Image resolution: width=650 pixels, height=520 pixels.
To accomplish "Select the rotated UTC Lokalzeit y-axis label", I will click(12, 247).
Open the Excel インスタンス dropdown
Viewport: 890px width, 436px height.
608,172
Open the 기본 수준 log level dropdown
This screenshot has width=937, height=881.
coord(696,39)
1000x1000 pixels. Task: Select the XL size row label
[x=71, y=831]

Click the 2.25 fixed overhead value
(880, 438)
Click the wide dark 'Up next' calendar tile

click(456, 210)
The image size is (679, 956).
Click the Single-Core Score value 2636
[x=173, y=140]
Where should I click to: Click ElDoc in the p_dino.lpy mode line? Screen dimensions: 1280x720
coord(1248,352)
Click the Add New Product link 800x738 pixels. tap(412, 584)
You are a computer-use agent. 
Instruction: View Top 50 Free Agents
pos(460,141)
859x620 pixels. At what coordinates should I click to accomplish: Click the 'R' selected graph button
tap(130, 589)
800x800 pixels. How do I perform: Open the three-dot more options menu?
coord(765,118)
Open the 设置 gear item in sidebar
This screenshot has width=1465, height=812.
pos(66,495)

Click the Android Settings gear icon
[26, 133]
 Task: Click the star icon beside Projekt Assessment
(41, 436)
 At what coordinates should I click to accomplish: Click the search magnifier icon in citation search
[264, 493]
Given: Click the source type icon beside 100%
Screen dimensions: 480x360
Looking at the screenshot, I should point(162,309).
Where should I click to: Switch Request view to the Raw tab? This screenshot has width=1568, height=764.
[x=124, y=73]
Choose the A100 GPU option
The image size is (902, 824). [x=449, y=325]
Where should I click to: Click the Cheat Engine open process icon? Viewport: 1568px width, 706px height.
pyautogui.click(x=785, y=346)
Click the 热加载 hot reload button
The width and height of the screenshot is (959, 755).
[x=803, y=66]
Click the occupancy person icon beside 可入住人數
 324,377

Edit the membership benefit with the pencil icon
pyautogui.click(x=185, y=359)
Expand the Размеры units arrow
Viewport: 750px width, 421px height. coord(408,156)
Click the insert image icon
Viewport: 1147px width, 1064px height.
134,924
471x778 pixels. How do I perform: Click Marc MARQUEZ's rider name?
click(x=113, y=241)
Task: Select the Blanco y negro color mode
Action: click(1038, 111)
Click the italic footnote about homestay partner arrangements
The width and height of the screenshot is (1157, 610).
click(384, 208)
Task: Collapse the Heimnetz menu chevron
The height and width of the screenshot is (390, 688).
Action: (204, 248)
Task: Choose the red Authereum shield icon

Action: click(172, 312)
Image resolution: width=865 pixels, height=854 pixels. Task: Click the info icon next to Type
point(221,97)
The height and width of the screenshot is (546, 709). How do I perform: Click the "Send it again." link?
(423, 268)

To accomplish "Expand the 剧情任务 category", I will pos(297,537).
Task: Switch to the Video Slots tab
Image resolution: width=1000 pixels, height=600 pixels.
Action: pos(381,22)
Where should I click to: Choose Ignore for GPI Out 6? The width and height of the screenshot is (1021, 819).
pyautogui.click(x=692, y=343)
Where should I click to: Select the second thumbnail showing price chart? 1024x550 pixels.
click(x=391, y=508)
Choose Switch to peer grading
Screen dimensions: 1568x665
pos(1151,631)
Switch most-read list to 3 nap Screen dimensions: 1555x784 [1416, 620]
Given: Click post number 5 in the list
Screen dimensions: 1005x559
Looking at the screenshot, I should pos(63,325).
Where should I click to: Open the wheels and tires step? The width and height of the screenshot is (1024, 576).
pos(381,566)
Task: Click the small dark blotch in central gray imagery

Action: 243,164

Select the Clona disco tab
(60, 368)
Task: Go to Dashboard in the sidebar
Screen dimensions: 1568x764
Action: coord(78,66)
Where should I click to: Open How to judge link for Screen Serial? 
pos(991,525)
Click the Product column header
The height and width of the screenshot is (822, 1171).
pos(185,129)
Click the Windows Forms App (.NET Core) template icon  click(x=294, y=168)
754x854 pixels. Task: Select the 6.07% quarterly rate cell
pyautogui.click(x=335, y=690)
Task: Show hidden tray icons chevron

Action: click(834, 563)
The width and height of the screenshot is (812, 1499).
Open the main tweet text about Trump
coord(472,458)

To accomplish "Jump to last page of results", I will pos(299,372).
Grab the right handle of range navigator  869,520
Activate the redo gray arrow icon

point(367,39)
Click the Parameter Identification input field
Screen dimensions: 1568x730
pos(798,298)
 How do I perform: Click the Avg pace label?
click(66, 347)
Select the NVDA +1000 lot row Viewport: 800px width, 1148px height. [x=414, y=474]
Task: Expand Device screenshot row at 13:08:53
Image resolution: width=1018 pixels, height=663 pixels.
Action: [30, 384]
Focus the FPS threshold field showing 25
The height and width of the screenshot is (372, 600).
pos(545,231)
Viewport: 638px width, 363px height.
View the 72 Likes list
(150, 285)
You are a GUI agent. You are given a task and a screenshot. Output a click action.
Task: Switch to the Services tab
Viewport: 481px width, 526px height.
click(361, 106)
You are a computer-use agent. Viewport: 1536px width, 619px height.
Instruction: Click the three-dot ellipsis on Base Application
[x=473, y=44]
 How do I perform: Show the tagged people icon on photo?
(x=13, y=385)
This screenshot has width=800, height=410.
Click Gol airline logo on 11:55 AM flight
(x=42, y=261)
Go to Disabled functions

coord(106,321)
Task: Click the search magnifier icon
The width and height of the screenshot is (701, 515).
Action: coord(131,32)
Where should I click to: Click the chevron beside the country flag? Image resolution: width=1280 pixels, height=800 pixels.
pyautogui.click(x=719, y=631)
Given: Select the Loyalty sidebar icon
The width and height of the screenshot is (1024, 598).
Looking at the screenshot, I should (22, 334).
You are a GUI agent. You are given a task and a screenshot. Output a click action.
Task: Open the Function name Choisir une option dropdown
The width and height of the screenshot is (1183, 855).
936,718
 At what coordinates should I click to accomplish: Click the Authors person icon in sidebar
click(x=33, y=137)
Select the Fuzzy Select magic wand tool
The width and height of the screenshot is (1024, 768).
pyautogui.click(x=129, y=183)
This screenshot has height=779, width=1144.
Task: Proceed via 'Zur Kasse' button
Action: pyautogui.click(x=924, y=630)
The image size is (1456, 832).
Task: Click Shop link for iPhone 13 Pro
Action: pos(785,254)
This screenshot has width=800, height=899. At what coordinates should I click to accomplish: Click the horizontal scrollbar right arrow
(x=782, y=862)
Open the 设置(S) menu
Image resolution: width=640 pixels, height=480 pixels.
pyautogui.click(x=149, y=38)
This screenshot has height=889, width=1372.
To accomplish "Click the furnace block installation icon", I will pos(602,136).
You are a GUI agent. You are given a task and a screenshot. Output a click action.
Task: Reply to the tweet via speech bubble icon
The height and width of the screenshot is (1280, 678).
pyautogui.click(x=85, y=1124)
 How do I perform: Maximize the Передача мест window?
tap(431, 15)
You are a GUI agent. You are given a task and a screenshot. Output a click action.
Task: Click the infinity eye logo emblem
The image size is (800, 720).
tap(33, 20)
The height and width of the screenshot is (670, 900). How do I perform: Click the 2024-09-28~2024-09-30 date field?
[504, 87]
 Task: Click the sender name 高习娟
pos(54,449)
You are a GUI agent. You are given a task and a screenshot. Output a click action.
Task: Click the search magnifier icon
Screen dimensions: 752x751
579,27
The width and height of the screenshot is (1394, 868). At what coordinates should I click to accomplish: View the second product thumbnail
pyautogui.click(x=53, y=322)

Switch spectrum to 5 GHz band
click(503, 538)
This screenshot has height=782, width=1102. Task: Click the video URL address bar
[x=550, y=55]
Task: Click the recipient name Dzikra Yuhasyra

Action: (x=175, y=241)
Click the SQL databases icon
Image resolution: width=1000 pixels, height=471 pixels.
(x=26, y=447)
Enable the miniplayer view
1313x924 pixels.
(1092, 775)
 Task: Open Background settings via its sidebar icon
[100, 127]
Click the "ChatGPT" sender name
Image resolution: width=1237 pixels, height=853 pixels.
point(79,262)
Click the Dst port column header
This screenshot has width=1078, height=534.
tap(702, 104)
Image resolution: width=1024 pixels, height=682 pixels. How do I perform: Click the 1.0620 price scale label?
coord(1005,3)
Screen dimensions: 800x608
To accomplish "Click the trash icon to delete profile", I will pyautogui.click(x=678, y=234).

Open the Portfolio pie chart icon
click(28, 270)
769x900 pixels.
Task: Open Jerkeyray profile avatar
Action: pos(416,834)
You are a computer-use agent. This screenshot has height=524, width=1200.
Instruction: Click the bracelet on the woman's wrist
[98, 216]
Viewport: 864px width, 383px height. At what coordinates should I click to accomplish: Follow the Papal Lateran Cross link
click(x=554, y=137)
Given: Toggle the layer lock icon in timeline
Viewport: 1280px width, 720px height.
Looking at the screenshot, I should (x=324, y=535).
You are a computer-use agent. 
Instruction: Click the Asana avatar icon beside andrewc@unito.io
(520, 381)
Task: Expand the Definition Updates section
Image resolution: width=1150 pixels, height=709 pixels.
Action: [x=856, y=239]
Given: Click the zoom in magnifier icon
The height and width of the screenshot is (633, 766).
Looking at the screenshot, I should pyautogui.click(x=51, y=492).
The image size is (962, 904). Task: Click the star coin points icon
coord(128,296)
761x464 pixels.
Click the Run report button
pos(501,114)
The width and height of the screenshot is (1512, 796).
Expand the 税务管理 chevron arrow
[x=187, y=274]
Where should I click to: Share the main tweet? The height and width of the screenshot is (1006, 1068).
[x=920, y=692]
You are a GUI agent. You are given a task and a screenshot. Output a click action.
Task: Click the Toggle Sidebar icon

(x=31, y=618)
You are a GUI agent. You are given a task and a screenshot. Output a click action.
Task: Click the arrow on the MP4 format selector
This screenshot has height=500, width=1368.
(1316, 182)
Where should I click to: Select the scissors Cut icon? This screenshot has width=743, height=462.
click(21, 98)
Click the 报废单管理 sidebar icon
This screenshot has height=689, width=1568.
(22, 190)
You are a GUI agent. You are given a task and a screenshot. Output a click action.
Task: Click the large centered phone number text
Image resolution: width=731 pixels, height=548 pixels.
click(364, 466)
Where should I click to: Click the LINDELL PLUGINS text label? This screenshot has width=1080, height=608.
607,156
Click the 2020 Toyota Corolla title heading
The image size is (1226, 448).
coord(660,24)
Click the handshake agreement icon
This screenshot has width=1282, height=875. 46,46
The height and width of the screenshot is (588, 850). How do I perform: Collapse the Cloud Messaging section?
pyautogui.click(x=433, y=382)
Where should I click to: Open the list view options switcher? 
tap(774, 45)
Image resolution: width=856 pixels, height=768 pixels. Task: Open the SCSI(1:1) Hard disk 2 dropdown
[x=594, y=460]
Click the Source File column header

§ THE TASK
Everything from the first line of the data through the line holding "Given: Click the source type icon beside 100%" should be output exactly, and no other lines.

§ WRITTEN RESPONSE
Image resolution: width=650 pixels, height=520 pixels.
To accomplish "Select the rotated UTC Lokalzeit y-axis label", I will click(12, 247).
Open the Excel インスタンス dropdown
Viewport: 890px width, 436px height.
608,172
Open the 기본 수준 log level dropdown
This screenshot has width=937, height=881.
coord(696,39)
1000x1000 pixels. Task: Select the XL size row label
[x=71, y=831]

Click the 2.25 fixed overhead value
(880, 438)
Click the wide dark 'Up next' calendar tile

click(456, 210)
The image size is (679, 956).
Click the Single-Core Score value 2636
[x=173, y=140]
Where should I click to: Click ElDoc in the p_dino.lpy mode line? Screen dimensions: 1280x720
coord(1248,352)
Click the Add New Product link 800x738 pixels. tap(412, 584)
You are a computer-use agent. 
Instruction: View Top 50 Free Agents
pos(460,141)
859x620 pixels. At what coordinates should I click to accomplish: Click the 'R' selected graph button
tap(130, 589)
800x800 pixels. How do I perform: Open the three-dot more options menu?
coord(765,118)
Open the 设置 gear item in sidebar
This screenshot has width=1465, height=812.
pos(66,495)

Click the Android Settings gear icon
[26, 133]
 Task: Click the star icon beside Projekt Assessment
(41, 436)
 At what coordinates should I click to accomplish: Click the search magnifier icon in citation search
[264, 493]
Given: Click the source type icon beside 100%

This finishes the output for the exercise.